Недолго мысли ее метались в поисках выхода. Поскольку вся ее здешняя родня участвовала в заговоре, ей ничего не оставалось, как уйти из дому куда глаза глядят… по крайней мере – на этот вечер.
- Как все разойдутся – я и вернусь! – сказала она себе.
Одевшись потеплее, платком закрыв поболее лицо, она отправилась на Горку – давно не была в заповедных местах своего детства – откуда думала незаметно возвратиться в баньку да там и дождаться разбредания непрошеных гостей.
Но что в твоей Книге написано Пером, того не вырубишь топором.
Самое любопытное в происходящем было то, что единственного гостя мужеска пола, не бывшего Маше родственником, кого заговорщицы собирались зазвать, – так и не нашли.
В это время Василий Иванович сидел на Горке, на широкой деревянной плахе, ждал меднокрасного заката – и размышлял… О чем размышлял Василий Иванович?
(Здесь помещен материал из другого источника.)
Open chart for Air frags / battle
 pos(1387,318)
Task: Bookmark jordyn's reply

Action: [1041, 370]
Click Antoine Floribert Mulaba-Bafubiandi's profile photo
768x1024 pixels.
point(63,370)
Хоть он был уже учителем, у него самого детство было крестьянское и полукрестьянское – теперь он думал, с каким-то смешанным чувством торжества и сожаления, что у теперешней деревни, особенно у молодежи, гораздо больше вольного времени против прежнего; думал о том, что сельские ребятишки не прочь уже слетать и в космос, – приходится объяснять, что это ничуть не легче, чем горбатиться в поле (разве что почет!..); думал и о том, что детвора распевает песню «Куба – любовь моя!», а что будет – когда какой-нибудь Хрущев Пятый эту Кубу разлюбит?.. Ведь Василий Иванович историю по-прежнему любил – и, худо-бедно, ее понимал…
Ему вспомнился Федя Крепилин, литературная надежда учителя словесности, принесший на урок «стихи»: КУБА – это коммунисты у берегов Америки.
Стихи состояли из одной этой строчки, но Федя был страшно горд своим открытием… «Там-то они – у берегов», – тогда же подумал Василий Иванович, – «а здесь – у меня в печенках.»
Вспомнить или подумать он больше ничего не успел, потому что обернулся на звук хрустнувшей ветки и увидел Машу.
Они увидели друг друга одновременно. Маша остановилась, повернулась к нему спиной и стала спускаться.
- Стойте! – крикнул Василий Иванович. Крикнул на «вы», потому что увидел стройную незнакомку, лицо которой было скрыто сумерками и тем, что походило на вуаль или паранджу.
Он это выкрикнул – а Маша ускорила шаг.
Неожиданно для себя Василий Иванович побежал вослед уходящей, поскользнулся – и кубарем преодолел разделявшее их разстояние.
- Оооойхь!.. – испуганным возгласом встретила его Маша, когда он, потирая разбитое колено и постанывая сквозь зубы, поднимался на ноги и на руки – совершенно рядом…
- Вам больно? – участливо спросила она, не размышляя, глупо ли звучит ее вопрос.
- Да… не знаю! – заглядывая к ней под платок, ответил Василий Иванович. – Почему вы побежали? Я учитель тутошней школы. А вы кто?
- А я… тутошняя… – Маша прыснула смехом: заволожцы это слово не употребляли.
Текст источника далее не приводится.